Full Report
In May 2026, the GTA V and CS2 cheat service Atlas Menu suffered a data breach. An attacker claimed to have gained access to all Atlas systems and published the service's database to a public GitHub repository. The incident exposed 64k unique email addresses along with usernames, IP addresses, support tickets and passwords stored as bcrypt hashes.
Analysis Summary
# Incident Report: Atlas Menu Database Compromise
## Executive Summary
In May 2026, the game modification and cheat service provider Atlas Menu experienced a complete system compromise. An unauthorized actor gained access to the service's backend infrastructure, resulting in the theft and public leak of a database containing records for approximately 64,000 users. The breach led to the exposure of sensitive user information, including hashed passwords and internal support communications.
## Incident Details
- **Discovery Date:** May 30, 2026 (Added to HIBP)
- **Incident Date:** May 2026
- **Affected Organization:** Atlas Menu
- **Sector:** Gaming / Software Utilities
- **Geography:** Global
## Timeline of Events
### Initial Access
- **Date/Time:** May 2026
- **Vector:** Targeted system intrusion (Specific entry point undisclosed)
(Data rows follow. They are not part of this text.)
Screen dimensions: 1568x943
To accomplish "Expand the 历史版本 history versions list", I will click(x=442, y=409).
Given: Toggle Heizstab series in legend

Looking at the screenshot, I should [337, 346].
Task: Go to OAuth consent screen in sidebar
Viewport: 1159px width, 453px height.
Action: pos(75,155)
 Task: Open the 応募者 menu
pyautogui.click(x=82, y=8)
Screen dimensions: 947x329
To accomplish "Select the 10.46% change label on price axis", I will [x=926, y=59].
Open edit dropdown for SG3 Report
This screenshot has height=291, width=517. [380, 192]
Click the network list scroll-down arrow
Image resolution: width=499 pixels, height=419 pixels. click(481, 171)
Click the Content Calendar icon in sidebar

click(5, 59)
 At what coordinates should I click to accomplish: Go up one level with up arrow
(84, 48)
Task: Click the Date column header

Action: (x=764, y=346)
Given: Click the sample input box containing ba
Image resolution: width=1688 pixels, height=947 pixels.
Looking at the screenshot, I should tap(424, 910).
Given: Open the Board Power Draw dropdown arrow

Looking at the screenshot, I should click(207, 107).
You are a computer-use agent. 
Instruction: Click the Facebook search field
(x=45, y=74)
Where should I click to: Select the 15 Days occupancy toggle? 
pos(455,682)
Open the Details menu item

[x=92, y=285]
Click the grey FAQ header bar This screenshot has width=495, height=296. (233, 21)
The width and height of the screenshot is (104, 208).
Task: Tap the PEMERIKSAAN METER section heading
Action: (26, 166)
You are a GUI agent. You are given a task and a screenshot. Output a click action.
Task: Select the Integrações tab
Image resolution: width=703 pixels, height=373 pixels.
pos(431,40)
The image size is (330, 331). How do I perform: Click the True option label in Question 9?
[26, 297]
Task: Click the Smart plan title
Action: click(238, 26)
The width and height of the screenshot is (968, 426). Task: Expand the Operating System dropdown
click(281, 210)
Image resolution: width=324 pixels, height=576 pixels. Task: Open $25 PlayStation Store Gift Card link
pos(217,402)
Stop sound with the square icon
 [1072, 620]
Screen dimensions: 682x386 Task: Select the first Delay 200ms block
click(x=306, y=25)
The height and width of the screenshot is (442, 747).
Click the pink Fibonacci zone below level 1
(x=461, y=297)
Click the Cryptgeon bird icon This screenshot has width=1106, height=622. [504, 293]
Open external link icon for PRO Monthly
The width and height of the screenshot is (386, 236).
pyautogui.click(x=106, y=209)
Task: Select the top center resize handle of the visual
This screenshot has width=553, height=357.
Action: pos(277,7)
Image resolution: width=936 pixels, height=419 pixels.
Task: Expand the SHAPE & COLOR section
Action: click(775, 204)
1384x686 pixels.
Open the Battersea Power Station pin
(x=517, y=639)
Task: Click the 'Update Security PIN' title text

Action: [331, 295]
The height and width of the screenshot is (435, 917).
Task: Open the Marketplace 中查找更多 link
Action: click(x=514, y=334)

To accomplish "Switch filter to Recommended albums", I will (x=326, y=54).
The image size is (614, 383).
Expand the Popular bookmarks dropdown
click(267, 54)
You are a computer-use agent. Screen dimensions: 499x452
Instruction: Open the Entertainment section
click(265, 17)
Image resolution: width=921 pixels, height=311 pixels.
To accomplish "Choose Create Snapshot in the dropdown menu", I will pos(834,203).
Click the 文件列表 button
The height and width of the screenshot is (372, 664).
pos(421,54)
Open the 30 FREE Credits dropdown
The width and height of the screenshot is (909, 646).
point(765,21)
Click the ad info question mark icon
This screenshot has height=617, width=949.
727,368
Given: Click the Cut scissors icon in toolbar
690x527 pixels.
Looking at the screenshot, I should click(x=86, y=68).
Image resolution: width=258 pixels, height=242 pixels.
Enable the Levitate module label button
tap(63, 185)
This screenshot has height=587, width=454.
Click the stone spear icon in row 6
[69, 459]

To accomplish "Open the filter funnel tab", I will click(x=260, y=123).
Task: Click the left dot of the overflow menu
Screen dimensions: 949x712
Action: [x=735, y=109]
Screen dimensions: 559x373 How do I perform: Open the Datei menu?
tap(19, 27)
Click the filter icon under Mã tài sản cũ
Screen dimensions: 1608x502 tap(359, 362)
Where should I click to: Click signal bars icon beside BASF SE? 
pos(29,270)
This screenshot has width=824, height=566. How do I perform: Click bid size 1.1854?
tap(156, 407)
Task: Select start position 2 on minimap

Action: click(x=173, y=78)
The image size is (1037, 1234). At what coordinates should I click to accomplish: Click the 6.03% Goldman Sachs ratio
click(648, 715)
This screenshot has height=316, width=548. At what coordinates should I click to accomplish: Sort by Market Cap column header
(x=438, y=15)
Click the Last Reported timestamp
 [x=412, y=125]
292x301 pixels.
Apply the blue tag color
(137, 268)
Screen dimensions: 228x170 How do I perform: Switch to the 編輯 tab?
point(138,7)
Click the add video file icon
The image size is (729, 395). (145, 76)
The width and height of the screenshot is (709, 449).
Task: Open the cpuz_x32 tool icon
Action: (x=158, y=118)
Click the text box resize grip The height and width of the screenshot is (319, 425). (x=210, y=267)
- **Details:** The attacker claimed to have gained administrative access to "all Atlas systems," suggesting a compromise of high-level credentials or a critical vulnerability in the web infrastructure.
### Lateral Movement
- Details regarding internal movement are not publicly disclosed; however, the attacker successfully moved from the initial entry point to the primary database servers hosting user information and support tickets.
### Data Exfiltration/Impact
- The attacker extracted the full user database and subsequently published the contents to a public GitHub repository, making the data accessible to any third party.
### Detection & Response
- **Detection:** The breach was identified following the public disclosure and publication of the data by the threat actor.
- **Response Actions:** The incident was indexed by "Have I Been Pwned" on May 30, 2026, to notify affected users. Recommended actions for users include mandatory password resets and the implementation of Multi-Factor Authentication (MFA).
## Attack Methodology
- **Initial Access:** Compromise of backend systems/servers.
- **Persistence:** Not disclosed.
- **Privilege Escalation:** Attacker claimed "access to all systems," indicating successful escalation to administrative/root privileges.
- **Defense Evasion:** Not disclosed.
- **Credential Access:** Extraction of the user database containing bcrypt password hashes.
- **Discovery:** Accessing internal support ticket systems.
- **Lateral Movement:** Escalation from web/application tier to database tier.
- **Collection:** Automated extraction of 64,000 user records.
- **Exfiltration:** Data uploaded to a public GitHub repository.
- **Impact:** Complete loss of confidentiality for the user database and support history.
## Impact Assessment
- **Financial:** Potential loss of revenue from service distrust; no direct financial theft reported.
- **Data Breach:** Exposure of 63.9k unique email addresses, usernames, IP addresses, support tickets, and bcrypt-hashed passwords.
- **Operational:** Potential shutdown of services or infrastructure for remediation.
- **Reputational:** High; public publication of the database on GitHub causes significant trust erosion within the gaming community.
## Indicators of Compromise
- **Network indicators:** hxxps[://]atlasmenu[.]net (Affected Domain)
- **File indicators:** Data dump hosted on github[.]com (Repository specifics redacted)
- **Behavioral indicators:** Unauthorized administrative access to backend database environments.
## Response Actions
- **Containment:** (Assumed) Auditing of GitHub repositories to request take-down of leaked data.
- **Eradication:** (Assumed) Rotation of all internal system credentials and API keys.
- **Recovery:** Notification of the breach via third-party services (HIBP) to prompt user-side security measures.
## Lessons Learned
- **Credential Reuse Risk:** The exposure of 64k emails and hashes underscores the risk to users who reuse passwords across multiple gaming services.
- **Support Ticket Privacy:** Support tickets often contain sensitive personal information; the leak of these logs provides attackers with context for secondary social engineering attacks.
- **Infrastructure Hardening:** A single point of failure likely allowed the attacker to claim access to "all" systems.
## Recommendations
- **Implement MFA:** Enforce Multi-Factor Authentication for both staff administrative access and user accounts.
- **Database Encryption:** Ensure that sensitive table columns (beyond just passwords) are encrypted at rest.
- **Access Control:** Implement the principle of least privilege (PoLP) to ensure a compromise of the web server does not automatically grant access to the entire database or support ticket history.
- **Log Monitoring:** Deploy robust File Integrity Monitoring (FIM) and database activity monitoring to detect bulk data exports in real-time.